[EXTRACTED RECORDS Boundary: Start]

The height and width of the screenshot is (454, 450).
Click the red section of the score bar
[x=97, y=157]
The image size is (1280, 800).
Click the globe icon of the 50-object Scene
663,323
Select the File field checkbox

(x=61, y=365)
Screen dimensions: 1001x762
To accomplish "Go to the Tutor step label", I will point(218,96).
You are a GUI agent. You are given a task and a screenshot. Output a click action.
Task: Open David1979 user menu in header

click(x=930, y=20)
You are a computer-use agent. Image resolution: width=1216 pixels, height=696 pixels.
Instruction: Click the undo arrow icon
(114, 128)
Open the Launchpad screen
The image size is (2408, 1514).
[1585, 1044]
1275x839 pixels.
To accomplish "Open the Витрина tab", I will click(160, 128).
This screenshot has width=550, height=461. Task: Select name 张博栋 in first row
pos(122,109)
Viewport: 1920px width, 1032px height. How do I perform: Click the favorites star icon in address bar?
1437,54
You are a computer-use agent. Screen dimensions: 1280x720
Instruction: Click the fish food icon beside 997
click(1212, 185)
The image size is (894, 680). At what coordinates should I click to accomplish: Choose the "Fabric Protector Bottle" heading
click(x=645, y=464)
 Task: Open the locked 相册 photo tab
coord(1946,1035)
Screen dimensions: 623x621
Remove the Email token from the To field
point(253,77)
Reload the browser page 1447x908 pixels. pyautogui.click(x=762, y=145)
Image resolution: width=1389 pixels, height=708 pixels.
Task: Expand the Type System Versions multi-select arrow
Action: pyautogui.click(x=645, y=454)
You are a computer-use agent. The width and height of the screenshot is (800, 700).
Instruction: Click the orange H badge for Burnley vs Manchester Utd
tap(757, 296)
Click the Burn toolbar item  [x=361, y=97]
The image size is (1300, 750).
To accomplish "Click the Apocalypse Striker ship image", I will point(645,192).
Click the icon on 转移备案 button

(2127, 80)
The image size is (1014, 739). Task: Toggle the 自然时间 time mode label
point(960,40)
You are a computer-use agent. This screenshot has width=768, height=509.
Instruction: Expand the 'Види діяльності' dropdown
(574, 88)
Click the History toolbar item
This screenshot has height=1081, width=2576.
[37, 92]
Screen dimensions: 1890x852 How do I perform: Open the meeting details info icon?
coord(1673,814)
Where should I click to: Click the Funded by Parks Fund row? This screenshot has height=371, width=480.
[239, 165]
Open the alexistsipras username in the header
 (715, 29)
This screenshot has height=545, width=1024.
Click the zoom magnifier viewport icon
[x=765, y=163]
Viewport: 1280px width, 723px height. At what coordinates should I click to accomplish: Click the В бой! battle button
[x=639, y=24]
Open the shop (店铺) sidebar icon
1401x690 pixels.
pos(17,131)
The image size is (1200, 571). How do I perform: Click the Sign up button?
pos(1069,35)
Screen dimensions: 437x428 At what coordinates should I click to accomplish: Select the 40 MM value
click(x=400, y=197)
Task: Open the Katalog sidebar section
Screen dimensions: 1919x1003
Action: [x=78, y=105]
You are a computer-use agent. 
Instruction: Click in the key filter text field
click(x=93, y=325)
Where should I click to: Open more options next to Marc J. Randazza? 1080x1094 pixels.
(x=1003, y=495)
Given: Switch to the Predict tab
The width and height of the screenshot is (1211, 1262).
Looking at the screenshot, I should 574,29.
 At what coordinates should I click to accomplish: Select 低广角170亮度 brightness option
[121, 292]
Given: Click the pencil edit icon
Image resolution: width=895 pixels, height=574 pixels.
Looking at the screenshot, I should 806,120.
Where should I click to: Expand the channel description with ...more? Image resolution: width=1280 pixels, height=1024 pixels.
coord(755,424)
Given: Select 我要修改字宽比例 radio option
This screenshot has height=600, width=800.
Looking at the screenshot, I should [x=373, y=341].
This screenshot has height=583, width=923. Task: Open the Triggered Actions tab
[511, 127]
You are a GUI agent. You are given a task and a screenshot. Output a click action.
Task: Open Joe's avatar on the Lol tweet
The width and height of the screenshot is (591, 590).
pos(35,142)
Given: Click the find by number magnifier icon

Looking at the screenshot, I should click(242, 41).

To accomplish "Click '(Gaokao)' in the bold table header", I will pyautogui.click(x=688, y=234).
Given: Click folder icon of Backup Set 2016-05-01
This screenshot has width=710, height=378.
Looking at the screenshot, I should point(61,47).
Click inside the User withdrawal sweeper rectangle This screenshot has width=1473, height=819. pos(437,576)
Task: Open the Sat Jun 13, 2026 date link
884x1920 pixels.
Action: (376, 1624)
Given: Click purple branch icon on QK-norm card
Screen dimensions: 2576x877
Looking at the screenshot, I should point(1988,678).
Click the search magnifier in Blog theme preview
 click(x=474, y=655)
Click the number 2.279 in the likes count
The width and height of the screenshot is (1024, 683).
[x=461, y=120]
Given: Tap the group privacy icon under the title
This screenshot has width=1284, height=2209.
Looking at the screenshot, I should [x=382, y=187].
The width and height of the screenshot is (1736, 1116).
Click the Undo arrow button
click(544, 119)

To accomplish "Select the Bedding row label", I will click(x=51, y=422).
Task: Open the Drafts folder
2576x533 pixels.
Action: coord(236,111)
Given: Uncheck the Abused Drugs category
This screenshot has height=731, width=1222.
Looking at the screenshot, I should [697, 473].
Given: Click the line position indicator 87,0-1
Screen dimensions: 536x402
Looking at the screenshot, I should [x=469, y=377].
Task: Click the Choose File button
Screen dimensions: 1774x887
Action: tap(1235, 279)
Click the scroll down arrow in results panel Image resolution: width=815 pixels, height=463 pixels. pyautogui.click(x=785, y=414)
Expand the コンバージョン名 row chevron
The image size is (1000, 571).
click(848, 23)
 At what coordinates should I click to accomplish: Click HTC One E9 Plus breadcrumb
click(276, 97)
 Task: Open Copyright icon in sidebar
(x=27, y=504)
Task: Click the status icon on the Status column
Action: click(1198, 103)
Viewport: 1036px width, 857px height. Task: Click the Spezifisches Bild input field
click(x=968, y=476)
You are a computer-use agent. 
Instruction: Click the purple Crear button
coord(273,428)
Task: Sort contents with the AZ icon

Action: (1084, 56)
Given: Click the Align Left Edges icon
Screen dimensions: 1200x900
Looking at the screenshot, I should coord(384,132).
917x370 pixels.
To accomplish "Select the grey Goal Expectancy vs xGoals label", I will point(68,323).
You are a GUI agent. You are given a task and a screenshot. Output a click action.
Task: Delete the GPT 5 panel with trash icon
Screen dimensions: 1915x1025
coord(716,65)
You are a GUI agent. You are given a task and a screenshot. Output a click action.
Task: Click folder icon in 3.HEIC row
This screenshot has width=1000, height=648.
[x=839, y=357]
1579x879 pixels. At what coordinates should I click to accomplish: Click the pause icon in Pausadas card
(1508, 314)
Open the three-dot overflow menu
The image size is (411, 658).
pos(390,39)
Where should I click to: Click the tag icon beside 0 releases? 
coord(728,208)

[EXTRACTED RECORDS Boundary: End]

THE TASK
All of the records need to be transcribed exactly.

TASK ANSWER
The height and width of the screenshot is (454, 450).
Click the red section of the score bar
[x=97, y=157]
The image size is (1280, 800).
Click the globe icon of the 50-object Scene
663,323
Select the File field checkbox

(x=61, y=365)
Screen dimensions: 1001x762
To accomplish "Go to the Tutor step label", I will point(218,96).
You are a GUI agent. You are given a task and a screenshot. Output a click action.
Task: Open David1979 user menu in header

click(x=930, y=20)
You are a computer-use agent. Image resolution: width=1216 pixels, height=696 pixels.
Instruction: Click the undo arrow icon
(114, 128)
Open the Launchpad screen
The image size is (2408, 1514).
[1585, 1044]
1275x839 pixels.
To accomplish "Open the Витрина tab", I will click(160, 128).
This screenshot has width=550, height=461. Task: Select name 张博栋 in first row
pos(122,109)
Viewport: 1920px width, 1032px height. How do I perform: Click the favorites star icon in address bar?
1437,54
You are a computer-use agent. Screen dimensions: 1280x720
Instruction: Click the fish food icon beside 997
click(1212, 185)
The image size is (894, 680). At what coordinates should I click to accomplish: Choose the "Fabric Protector Bottle" heading
click(x=645, y=464)
 Task: Open the locked 相册 photo tab
coord(1946,1035)
Screen dimensions: 623x621
Remove the Email token from the To field
point(253,77)
Reload the browser page 1447x908 pixels. pyautogui.click(x=762, y=145)
Image resolution: width=1389 pixels, height=708 pixels.
Task: Expand the Type System Versions multi-select arrow
Action: pyautogui.click(x=645, y=454)
You are a computer-use agent. The width and height of the screenshot is (800, 700).
Instruction: Click the orange H badge for Burnley vs Manchester Utd
tap(757, 296)
Click the Burn toolbar item  [x=361, y=97]
The image size is (1300, 750).
To accomplish "Click the Apocalypse Striker ship image", I will point(645,192).
Click the icon on 转移备案 button

(2127, 80)
The image size is (1014, 739). Task: Toggle the 自然时间 time mode label
point(960,40)
You are a computer-use agent. This screenshot has width=768, height=509.
Instruction: Expand the 'Види діяльності' dropdown
(574, 88)
Click the History toolbar item
This screenshot has height=1081, width=2576.
[37, 92]
Screen dimensions: 1890x852 How do I perform: Open the meeting details info icon?
coord(1673,814)
Where should I click to: Click the Funded by Parks Fund row? This screenshot has height=371, width=480.
[239, 165]
Open the alexistsipras username in the header
 (715, 29)
This screenshot has height=545, width=1024.
Click the zoom magnifier viewport icon
[x=765, y=163]
Viewport: 1280px width, 723px height. At what coordinates should I click to accomplish: Click the В бой! battle button
[x=639, y=24]
Open the shop (店铺) sidebar icon
1401x690 pixels.
pos(17,131)
The image size is (1200, 571). How do I perform: Click the Sign up button?
pos(1069,35)
Screen dimensions: 437x428 At what coordinates should I click to accomplish: Select the 40 MM value
click(x=400, y=197)
Task: Open the Katalog sidebar section
Screen dimensions: 1919x1003
Action: [x=78, y=105]
You are a computer-use agent. 
Instruction: Click in the key filter text field
click(x=93, y=325)
Where should I click to: Open more options next to Marc J. Randazza? 1080x1094 pixels.
(x=1003, y=495)
Given: Switch to the Predict tab
The width and height of the screenshot is (1211, 1262).
Looking at the screenshot, I should 574,29.
 At what coordinates should I click to accomplish: Select 低广角170亮度 brightness option
[121, 292]
Given: Click the pencil edit icon
Image resolution: width=895 pixels, height=574 pixels.
Looking at the screenshot, I should 806,120.
Where should I click to: Expand the channel description with ...more? Image resolution: width=1280 pixels, height=1024 pixels.
coord(755,424)
Given: Select 我要修改字宽比例 radio option
This screenshot has height=600, width=800.
Looking at the screenshot, I should [x=373, y=341].
This screenshot has height=583, width=923. Task: Open the Triggered Actions tab
[511, 127]
You are a GUI agent. You are given a task and a screenshot. Output a click action.
Task: Open Joe's avatar on the Lol tweet
The width and height of the screenshot is (591, 590).
pos(35,142)
Given: Click the find by number magnifier icon

Looking at the screenshot, I should click(242, 41).

To accomplish "Click '(Gaokao)' in the bold table header", I will pyautogui.click(x=688, y=234).
Given: Click folder icon of Backup Set 2016-05-01
This screenshot has width=710, height=378.
Looking at the screenshot, I should point(61,47).
Click inside the User withdrawal sweeper rectangle This screenshot has width=1473, height=819. pos(437,576)
Task: Open the Sat Jun 13, 2026 date link
884x1920 pixels.
Action: (376, 1624)
Given: Click purple branch icon on QK-norm card
Screen dimensions: 2576x877
Looking at the screenshot, I should point(1988,678).
Click the search magnifier in Blog theme preview
 click(x=474, y=655)
Click the number 2.279 in the likes count
The width and height of the screenshot is (1024, 683).
[x=461, y=120]
Given: Tap the group privacy icon under the title
This screenshot has width=1284, height=2209.
Looking at the screenshot, I should [x=382, y=187].
The width and height of the screenshot is (1736, 1116).
Click the Undo arrow button
click(544, 119)

To accomplish "Select the Bedding row label", I will click(x=51, y=422).
Task: Open the Drafts folder
2576x533 pixels.
Action: coord(236,111)
Given: Uncheck the Abused Drugs category
This screenshot has height=731, width=1222.
Looking at the screenshot, I should [697, 473].
Given: Click the line position indicator 87,0-1
Screen dimensions: 536x402
Looking at the screenshot, I should [x=469, y=377].
Task: Click the Choose File button
Screen dimensions: 1774x887
Action: tap(1235, 279)
Click the scroll down arrow in results panel Image resolution: width=815 pixels, height=463 pixels. pyautogui.click(x=785, y=414)
Expand the コンバージョン名 row chevron
The image size is (1000, 571).
click(848, 23)
 At what coordinates should I click to accomplish: Click HTC One E9 Plus breadcrumb
click(276, 97)
 Task: Open Copyright icon in sidebar
(x=27, y=504)
Task: Click the status icon on the Status column
Action: click(1198, 103)
Viewport: 1036px width, 857px height. Task: Click the Spezifisches Bild input field
click(x=968, y=476)
You are a computer-use agent. 
Instruction: Click the purple Crear button
coord(273,428)
Task: Sort contents with the AZ icon

Action: (1084, 56)
Given: Click the Align Left Edges icon
Screen dimensions: 1200x900
Looking at the screenshot, I should coord(384,132).
917x370 pixels.
To accomplish "Select the grey Goal Expectancy vs xGoals label", I will point(68,323).
You are a GUI agent. You are given a task and a screenshot. Output a click action.
Task: Delete the GPT 5 panel with trash icon
Screen dimensions: 1915x1025
coord(716,65)
You are a GUI agent. You are given a task and a screenshot. Output a click action.
Task: Click folder icon in 3.HEIC row
This screenshot has width=1000, height=648.
[x=839, y=357]
1579x879 pixels. At what coordinates should I click to accomplish: Click the pause icon in Pausadas card
(1508, 314)
Open the three-dot overflow menu
The image size is (411, 658).
pos(390,39)
Where should I click to: Click the tag icon beside 0 releases? 
coord(728,208)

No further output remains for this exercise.